Volta a fita. Flashback. Dezessete anos. Meu primeiro amor, aquele que sempre dói muito e que me fez chorar e emagrecer dez quilos e perder a dignidade e ficar magrinha e doente e sofrendo debaixo da mesa do meu quarto. Para variar, o alvo do meu amor morava em outra cidade: Maringá, no interior do Paraná. Longe. Puxava os erres e parecia o Chico Bento e se borrava de medo de mim. Mas meu medo é diferente e eu fui lá e nós ficamos e tinha a lua redonda e linda e os olhos dele redondos e lindos e os beijos dele e a barriguinha apertável dele e era ele e eu disse não me deixe nervosa, não me largue, não me mate de raiva nem me peça perdão. E teve uma festa. E ele fez tudo isso. Não posso ir em festa nas circustâncias normais que já faço merda. Ir apaixonada em festa então, fora de questão. Mas fui. Fui apaixonada em uma festa. E a tal festa era em um sítio. Um sítio, percebe? Não tinha como dar certo. Cheguei e me deram essa bebida demoníaca chamada Flor da Montanha que tinha gosto de metanol com borracha queimada e asfalto e óleo. O aviso NÃO TOMA TUDO veio meio tarde, gritado em uníssono pelos nativos depois que virei um copo inteiro. Bastou para que eu passasse mal, rolasse na lama vermelha, fizesse strip, chorasse, me declarasse, tentasse me atirar no poço artesiano, o diabo. Acabei a noite em uma praça com jogadores góticos de RPG que tinham a mais absoluta das certezas que eram vampiros e se penduravam de cabeça pra baixo em árvores tentando ficar confortáveis e acabando roxos. Loucuuuuuuuuuuuura, amizade. E eu deitada no banco da praça chorando e escondendo a cara no colo do meu melhor amigo porque sabia que tinha estragado tudo e que não tinha volta e que eu era uma idiota. Quando acordei, não sabia onde estava. Cadê o Júlio? Foi embora, Camila. O Julio foi embora. Pra sempre. Quando digo que só faço merda quando me apaixono, realmente falo sério. E a merda é sempre proporcional ao tanto que gosto do sujeito. Flashback, dezessete anos, primeira vez que eu disse never fall in love again. Agora não tenho mais essas veadagens. Quero me apaixonar, sim. Para isso que sirvo e é isso que me faz sentir viva.

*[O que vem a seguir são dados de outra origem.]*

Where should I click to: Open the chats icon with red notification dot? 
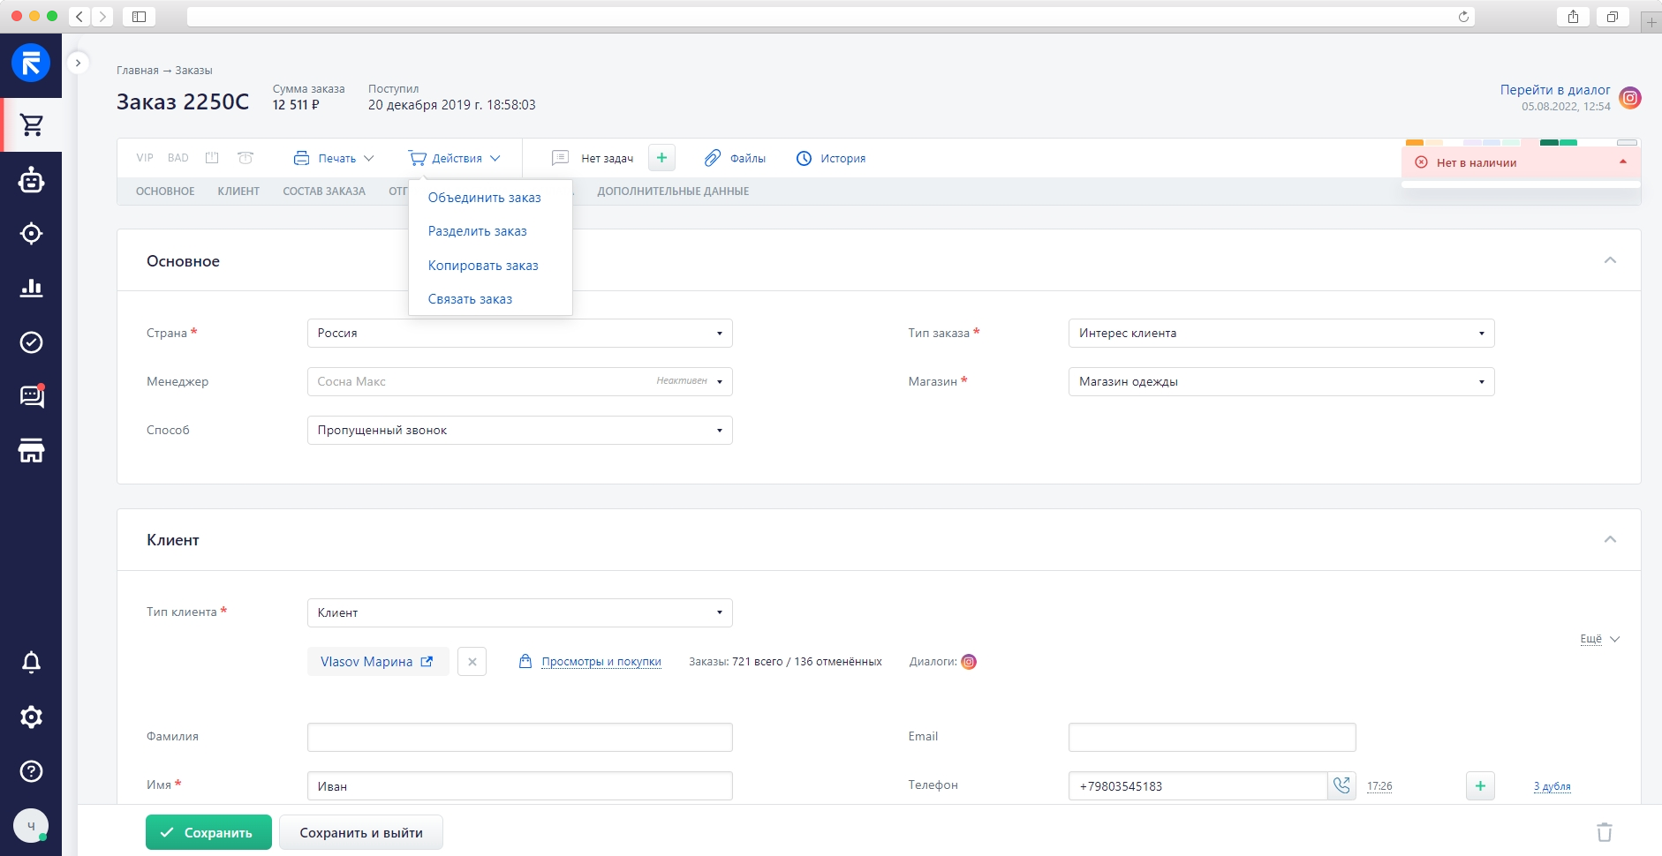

Eu nunca mais vou conseguir ouvir jazz sem lembrar dele. E quando eu ouvir jazz sozinha vai doer porque vou saber que ele está com outra pessoa ou sozinho. Não importa, ele não vai estar comigo. Dorzinha. Eu queria ele lindo dormindo na minha cama e acordando e acendendo um cigarro. Lindo. Paixão e dor caminham de mãos dadas, mas que se foda a dor. Eu quero ele. Quero ele e só ele agora. Mas agora não dá. Então resolvi dar um pulinho ali em Londres.